11. Main scale, inches: It is graduated on the beam of caliper, which is fixed. Readings are graduated in inch scale. Similarly here also first step of reading is obtained by reading this scale.
12. Depth probe or Extension bar: It is used to measure the depth of the hole. It is attached to the slide assembly and slides in a groove along the backside of the main bar. On the end of the extension bar there is a small square cutout that reduces the height of the extension bar. The cutout allows for depth to be measured in tight spaces.
Least count of instrument
The size of the smallest division on a scale is called as the least count of the instrument. It is the smallest measurement that can be taken by the instrument. It is different for English and Metric systems of measurements. For the main scale on the common vernier caliper this is probably 0.5 mm. With the vernier scale the least count might be 0.02 mm in metric system and 0.001" in English system.
How to determine the least count?
There are two methods used to find the least count of the instrument.
Metric System
1st Method
In this main scale of vernier caliper is graduated with 0.5 mm and 1 mm marks. Further vernier scale is obtained with 25 equal divisions that are equal to main scale 24 divisions of 0.5 mm marks i.e. 12 mm. Least count can calculated by following method:
Figure 6: Each centimeter on the main scale of a metric standard Vernier caliper is subdivided into 20 equal parts
Figure 7: The difference between main scale graduations and Vernier scale graduations is 0.02 mm
25 vernier divisions = 12 mm
1 vernier division = 12 ÷ 25 = 0.48
Least count = value of one main scale division - value of one vernier scale division
One main scale division = 0.5 mm
One vernier scale division = 0.48 mm
Least count = 0.5 - 0.48 = 0.02 mm
2nd Method
In this main scale is graduated with 1mm and 0.5 mm marks. Vernier scale is obtained with 50 equal divisions which are equal to 49 main scale divisions of 1 mm i.e 49 mm. Its least count can be calculated by following method.

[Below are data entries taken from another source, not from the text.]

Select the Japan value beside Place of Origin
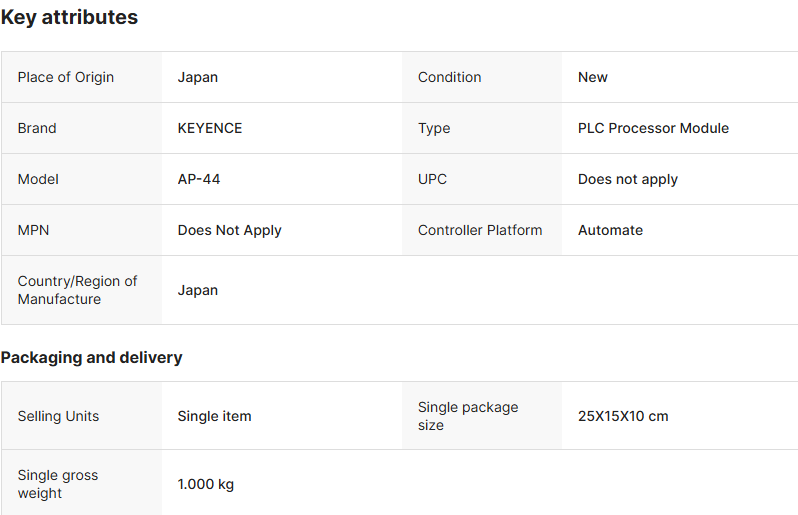 click(x=198, y=77)
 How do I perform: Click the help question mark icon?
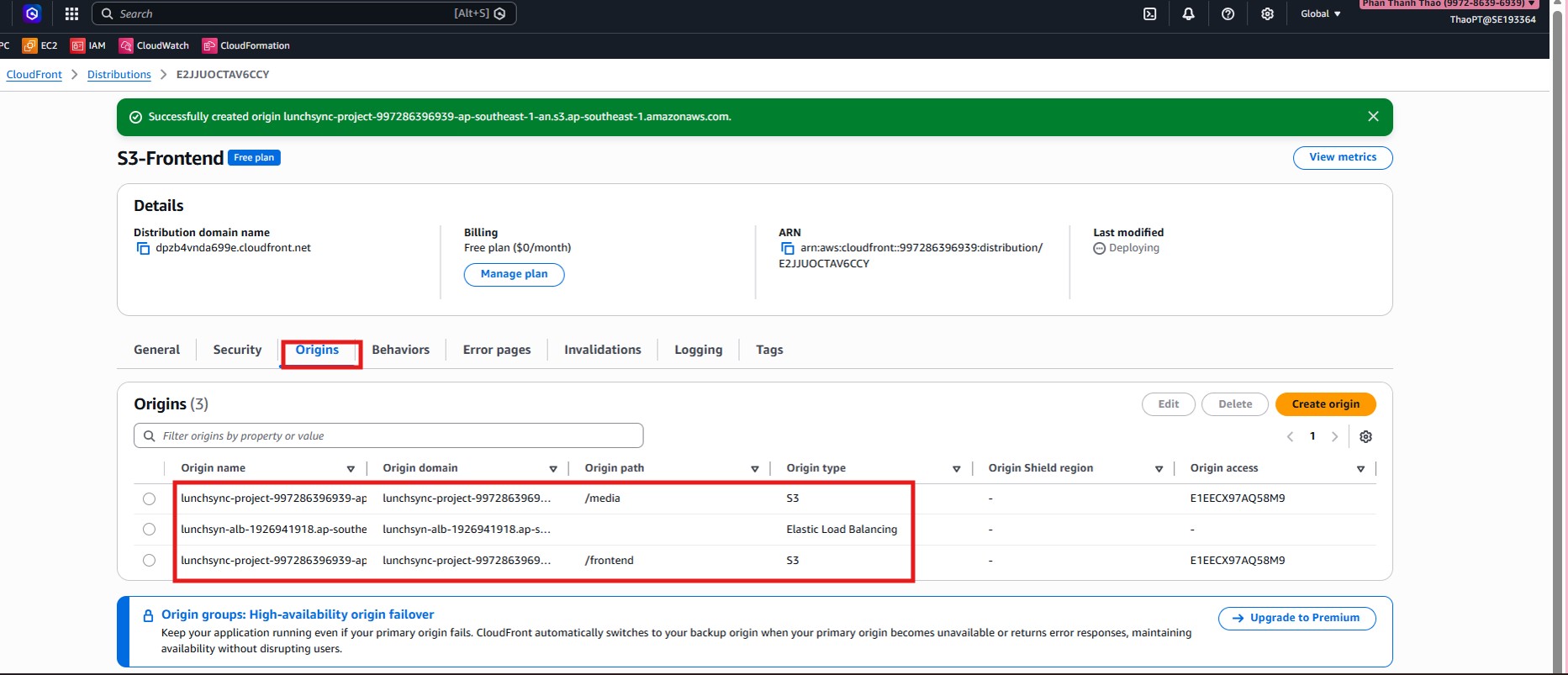1227,13
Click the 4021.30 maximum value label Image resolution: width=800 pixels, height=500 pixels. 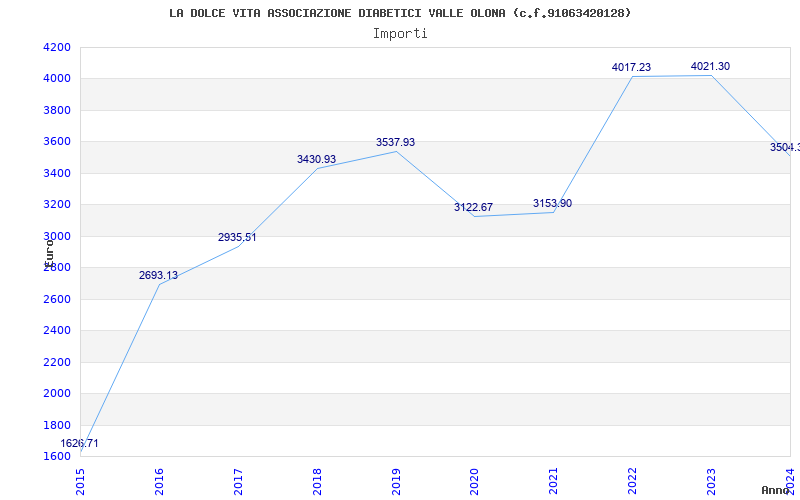(x=710, y=66)
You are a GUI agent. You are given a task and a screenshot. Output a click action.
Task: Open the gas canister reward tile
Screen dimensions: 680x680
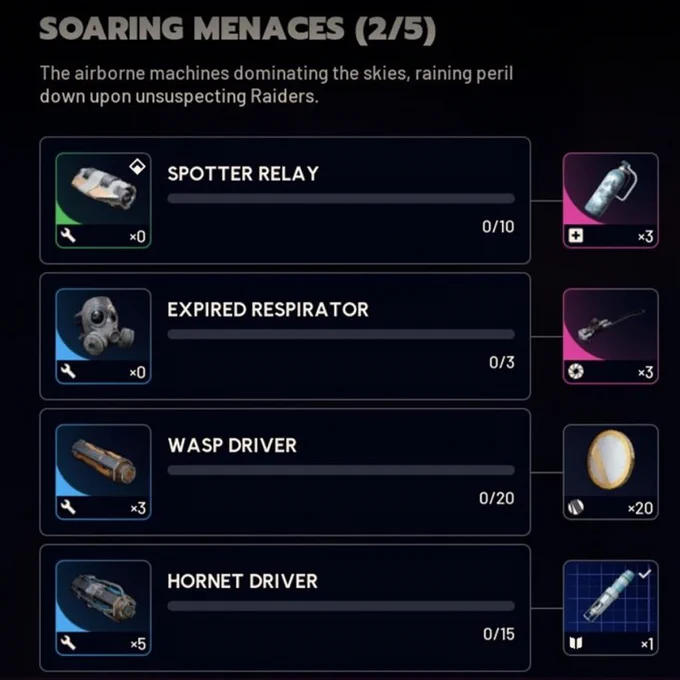611,200
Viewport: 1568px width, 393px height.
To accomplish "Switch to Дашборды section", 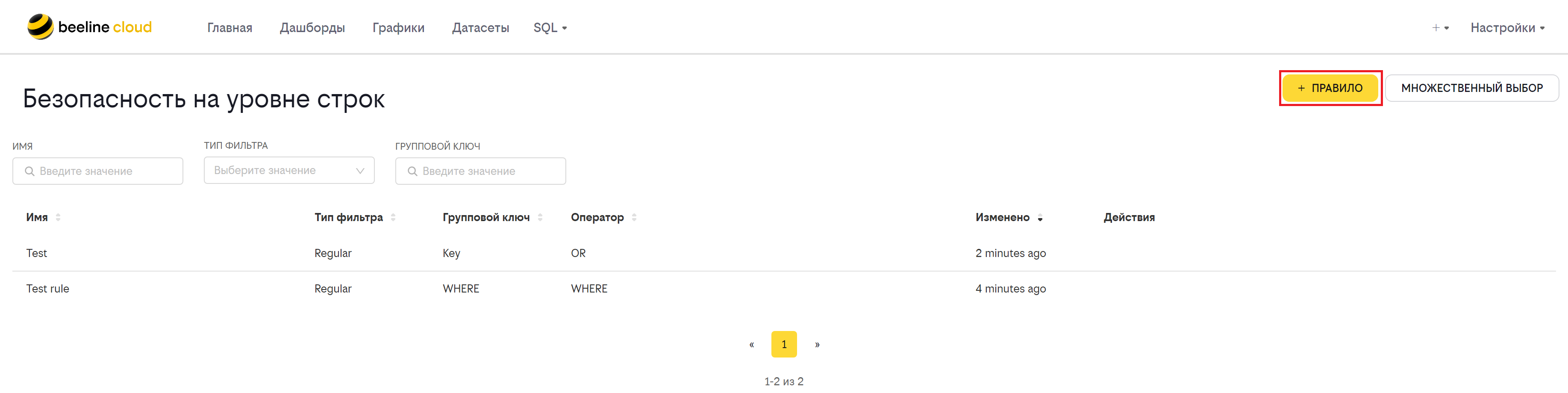I will tap(312, 27).
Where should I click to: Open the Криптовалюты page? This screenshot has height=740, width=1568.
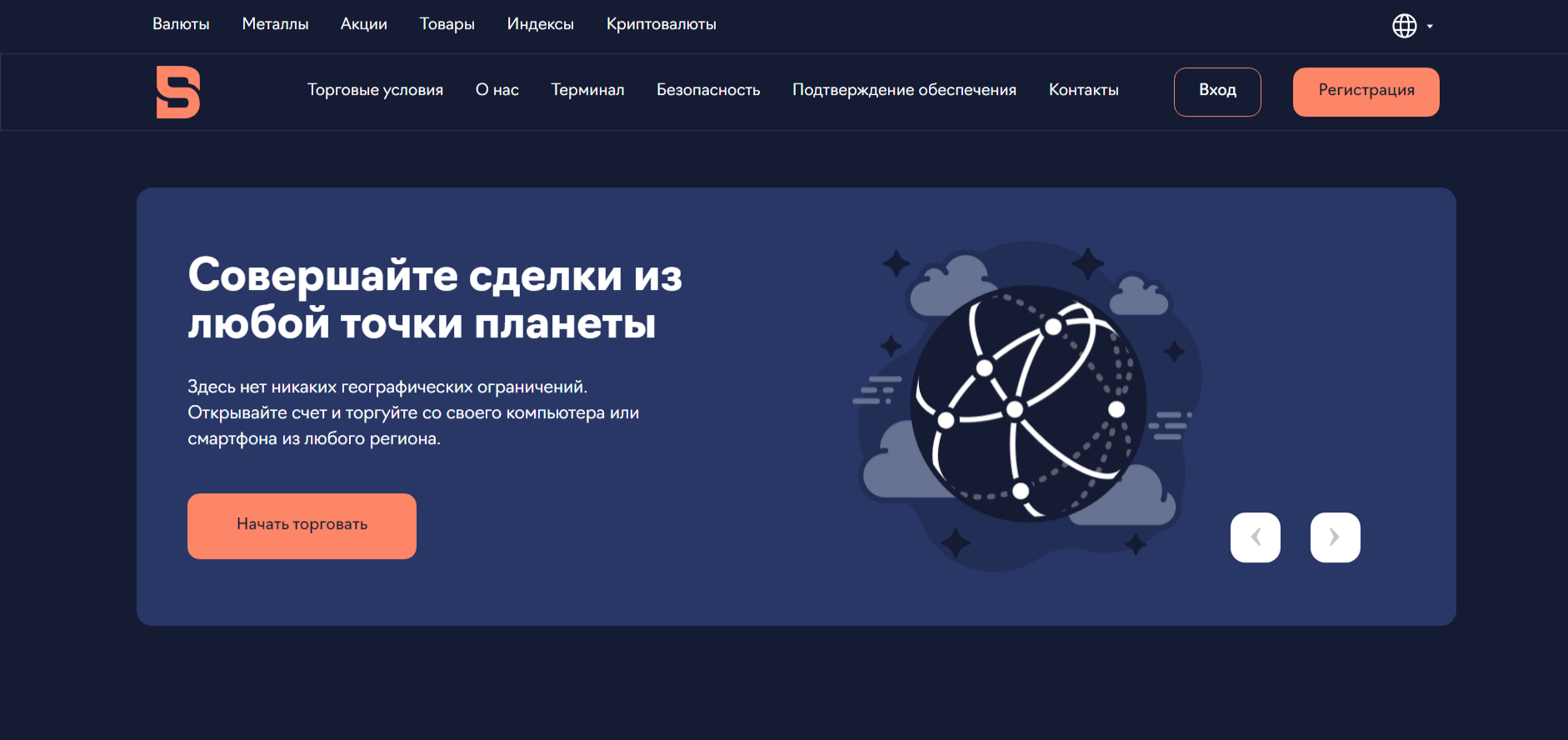661,24
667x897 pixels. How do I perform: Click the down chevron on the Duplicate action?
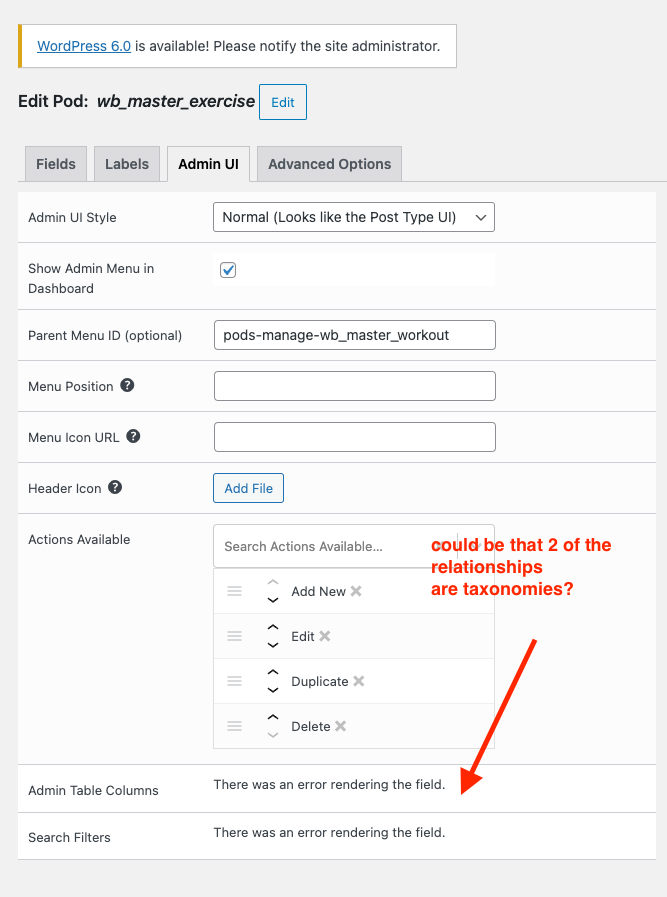272,688
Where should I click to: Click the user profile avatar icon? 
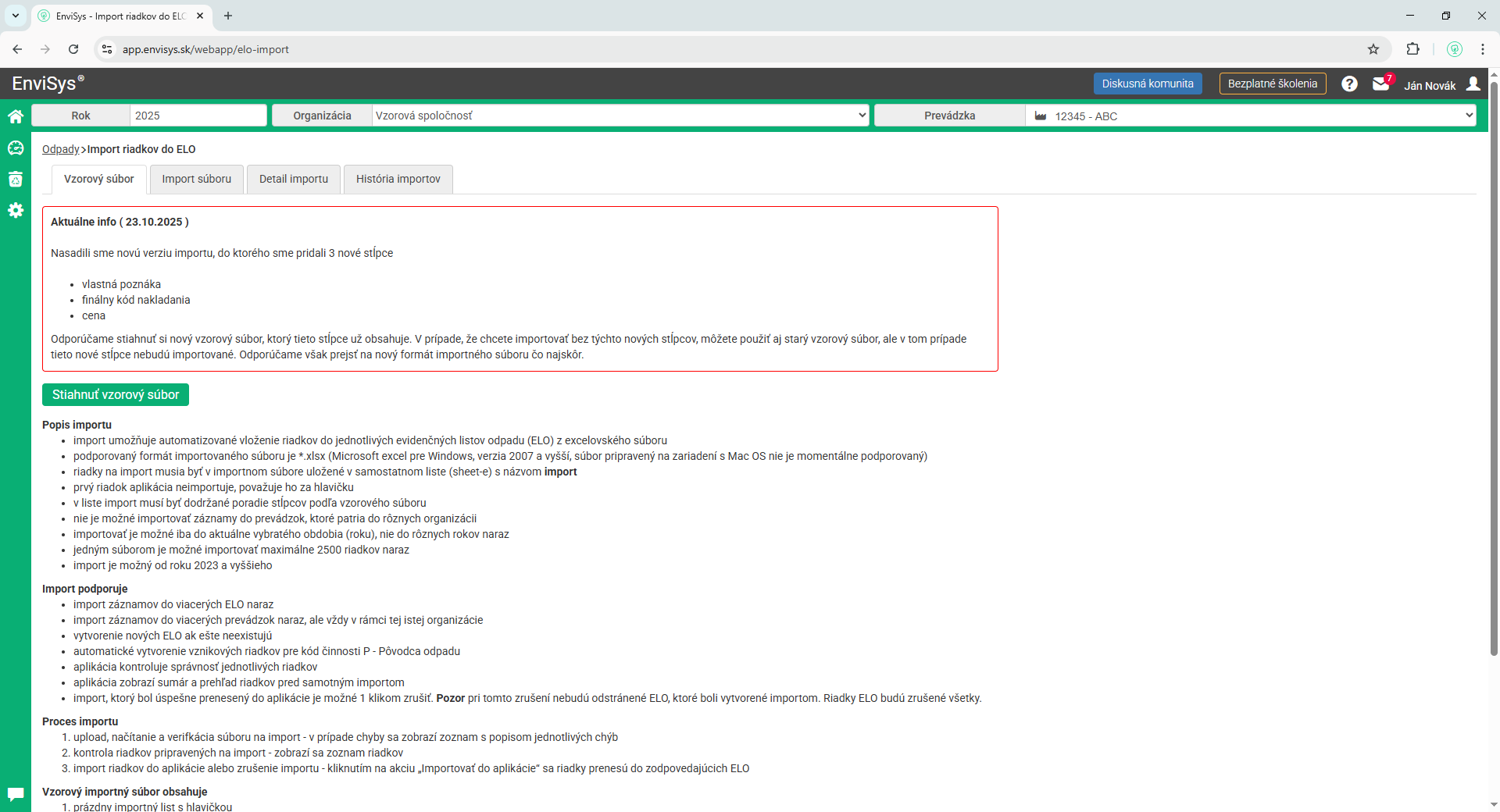[x=1473, y=84]
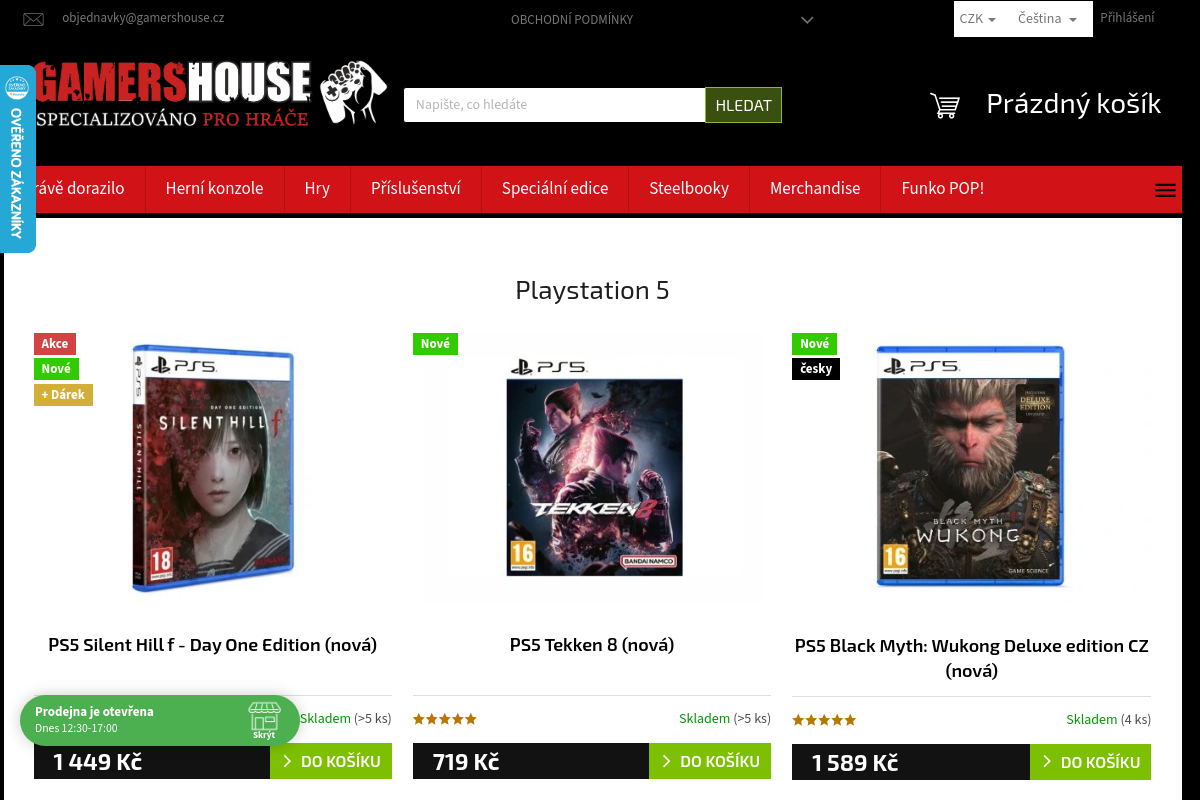Screen dimensions: 1200x800
Task: Switch to the Steelbooky category
Action: 689,188
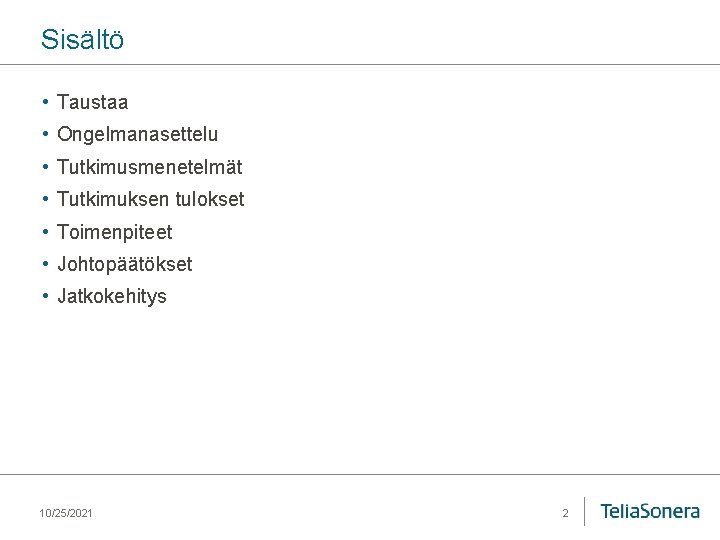Select the Tutkimuksen tulokset line

(x=151, y=199)
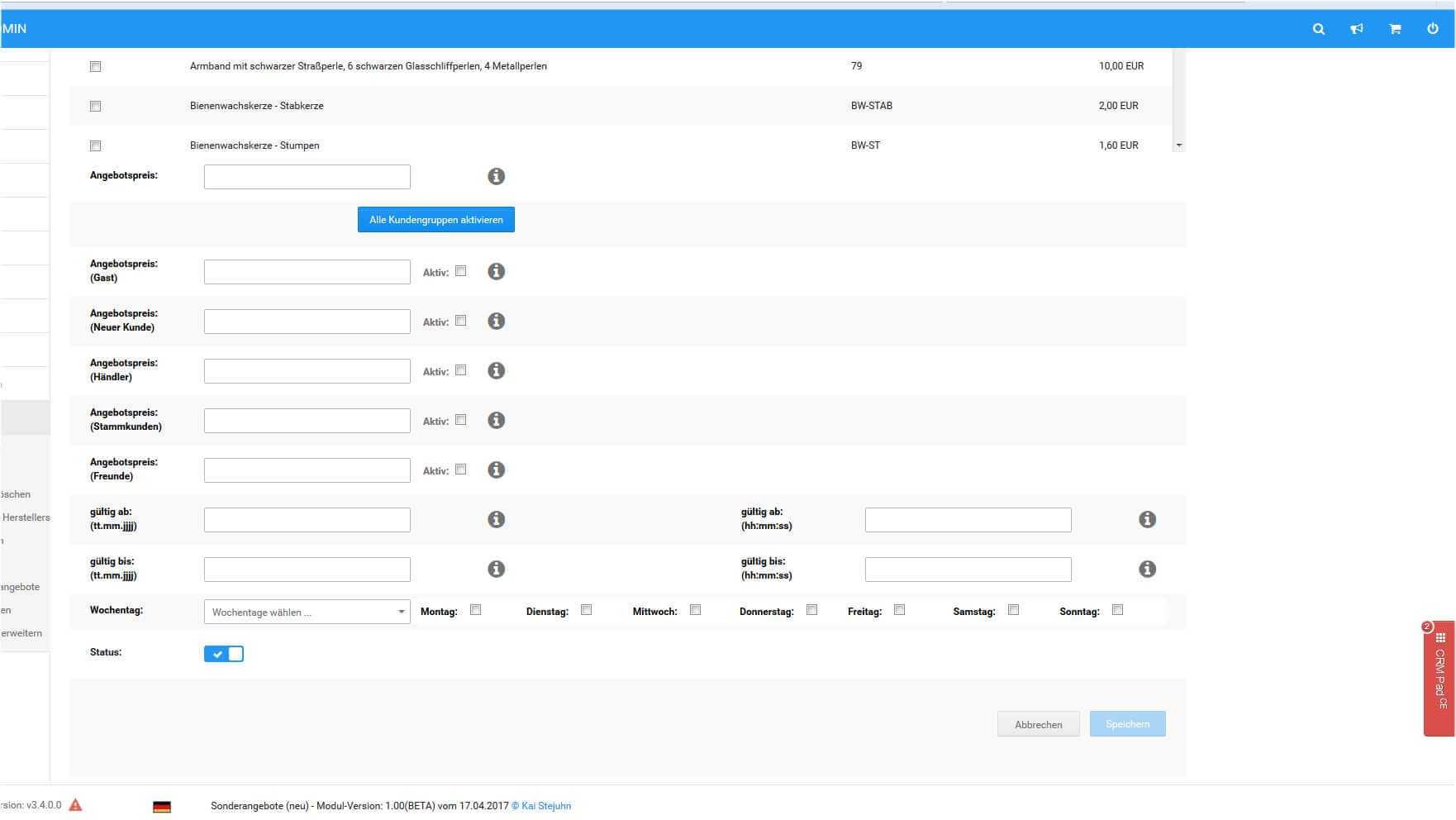This screenshot has width=1456, height=820.
Task: Click info icon beside Angebotspreis (Händler)
Action: pos(496,371)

Figure 8: Each centimeter on the main scale of a metric standard Vernier caliper is subdivided into 10 equal parts
Figure 9: The difference between main scale graduations and Vernier scale graduations is 0.02 mm
50 vernier divisions = 49 mm
1 vernier divisions = 49 ÷ 50 = 0.98 mm
Least count = value of one main scale division - value of one vernier scale division
One main scale division = 1 mm
One division of vernier scale = 0.98 mm
Least count = 1.00 - 0.98 = 0.02 mm
English system
In this system of measurement least count of instrument can be determined by following methods.
1st Method
In this each inch on main scale of the instrument is divided into 10 equal parts and value of each division becomes 0.1 inch or 1/10 inch and it is known as main division. Further this main division is divided into 4 equal parts and value of each division becomes 0.025 inch or 1/40 inch and it is known as sub-division. Vernier scale is obtained with 25 equal divisions, which are equal to 24 sub-divisions of main scale i.e. 0.025" X 24 or 24/40 inch. Least count can be calculated by following method.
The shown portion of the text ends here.